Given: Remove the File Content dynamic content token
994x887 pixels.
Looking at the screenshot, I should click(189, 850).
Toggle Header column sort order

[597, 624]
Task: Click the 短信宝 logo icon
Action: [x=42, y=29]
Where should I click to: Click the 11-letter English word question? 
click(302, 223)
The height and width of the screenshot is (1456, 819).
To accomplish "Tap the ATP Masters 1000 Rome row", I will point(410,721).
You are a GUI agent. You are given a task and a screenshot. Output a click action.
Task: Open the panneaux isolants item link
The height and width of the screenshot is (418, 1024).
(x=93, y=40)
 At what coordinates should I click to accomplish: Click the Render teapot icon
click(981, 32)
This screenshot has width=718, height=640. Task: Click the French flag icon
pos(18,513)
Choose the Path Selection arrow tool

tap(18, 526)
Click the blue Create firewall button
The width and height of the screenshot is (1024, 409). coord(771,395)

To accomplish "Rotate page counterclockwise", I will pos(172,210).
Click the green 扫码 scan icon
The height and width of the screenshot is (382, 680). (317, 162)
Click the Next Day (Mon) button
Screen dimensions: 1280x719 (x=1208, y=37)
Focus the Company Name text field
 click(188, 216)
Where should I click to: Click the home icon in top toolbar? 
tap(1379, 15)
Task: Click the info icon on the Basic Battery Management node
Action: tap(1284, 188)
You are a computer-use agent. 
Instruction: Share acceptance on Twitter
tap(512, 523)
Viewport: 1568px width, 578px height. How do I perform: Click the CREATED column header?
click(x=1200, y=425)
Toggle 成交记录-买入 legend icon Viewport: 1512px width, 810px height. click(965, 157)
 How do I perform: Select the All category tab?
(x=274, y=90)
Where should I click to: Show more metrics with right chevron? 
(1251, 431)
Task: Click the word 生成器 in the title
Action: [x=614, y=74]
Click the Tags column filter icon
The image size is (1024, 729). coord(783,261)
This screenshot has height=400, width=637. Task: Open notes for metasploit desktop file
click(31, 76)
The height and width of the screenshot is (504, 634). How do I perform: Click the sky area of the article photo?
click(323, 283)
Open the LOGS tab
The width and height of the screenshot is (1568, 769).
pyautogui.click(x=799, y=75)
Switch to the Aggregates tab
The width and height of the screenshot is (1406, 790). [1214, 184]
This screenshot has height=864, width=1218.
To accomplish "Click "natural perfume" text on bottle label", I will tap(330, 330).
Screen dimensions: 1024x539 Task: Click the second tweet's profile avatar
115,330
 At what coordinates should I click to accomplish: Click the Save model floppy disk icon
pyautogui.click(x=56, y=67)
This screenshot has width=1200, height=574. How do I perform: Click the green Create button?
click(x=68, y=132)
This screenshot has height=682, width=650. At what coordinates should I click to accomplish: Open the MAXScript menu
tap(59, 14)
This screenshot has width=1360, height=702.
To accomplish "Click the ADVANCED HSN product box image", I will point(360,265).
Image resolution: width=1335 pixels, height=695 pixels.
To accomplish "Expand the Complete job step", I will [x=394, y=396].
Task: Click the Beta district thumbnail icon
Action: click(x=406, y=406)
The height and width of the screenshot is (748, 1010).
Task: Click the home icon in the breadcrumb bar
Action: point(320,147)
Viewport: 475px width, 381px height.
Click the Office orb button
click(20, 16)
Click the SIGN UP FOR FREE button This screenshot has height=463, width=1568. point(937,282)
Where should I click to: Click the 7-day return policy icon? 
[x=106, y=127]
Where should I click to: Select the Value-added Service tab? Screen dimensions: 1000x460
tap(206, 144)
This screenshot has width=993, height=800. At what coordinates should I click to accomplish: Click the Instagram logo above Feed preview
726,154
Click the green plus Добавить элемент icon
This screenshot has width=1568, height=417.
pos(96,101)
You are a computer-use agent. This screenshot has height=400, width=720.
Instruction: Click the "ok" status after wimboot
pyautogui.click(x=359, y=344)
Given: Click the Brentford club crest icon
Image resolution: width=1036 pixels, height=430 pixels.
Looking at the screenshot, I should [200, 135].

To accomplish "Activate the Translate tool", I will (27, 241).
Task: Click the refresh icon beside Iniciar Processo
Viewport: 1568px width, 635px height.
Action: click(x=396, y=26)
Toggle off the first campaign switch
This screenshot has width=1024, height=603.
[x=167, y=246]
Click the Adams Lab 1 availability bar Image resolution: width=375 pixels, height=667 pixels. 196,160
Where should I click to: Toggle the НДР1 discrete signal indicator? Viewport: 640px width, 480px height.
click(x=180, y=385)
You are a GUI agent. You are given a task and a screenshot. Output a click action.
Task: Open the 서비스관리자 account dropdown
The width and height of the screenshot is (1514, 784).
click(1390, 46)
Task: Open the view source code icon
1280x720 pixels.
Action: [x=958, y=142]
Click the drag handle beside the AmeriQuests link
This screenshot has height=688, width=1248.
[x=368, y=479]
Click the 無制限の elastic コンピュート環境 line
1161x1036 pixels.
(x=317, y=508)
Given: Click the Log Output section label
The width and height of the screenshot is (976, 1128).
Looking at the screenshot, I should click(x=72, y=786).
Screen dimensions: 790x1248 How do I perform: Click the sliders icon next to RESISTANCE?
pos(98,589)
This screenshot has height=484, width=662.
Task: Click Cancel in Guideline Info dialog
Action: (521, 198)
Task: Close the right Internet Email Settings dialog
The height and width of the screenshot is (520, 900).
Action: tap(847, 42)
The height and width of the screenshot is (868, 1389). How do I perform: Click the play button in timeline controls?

**WORK TASK**
The number of lines in the data that contain the word "beside" is all that should be stated.

**EXERCISE OUTPUT**
2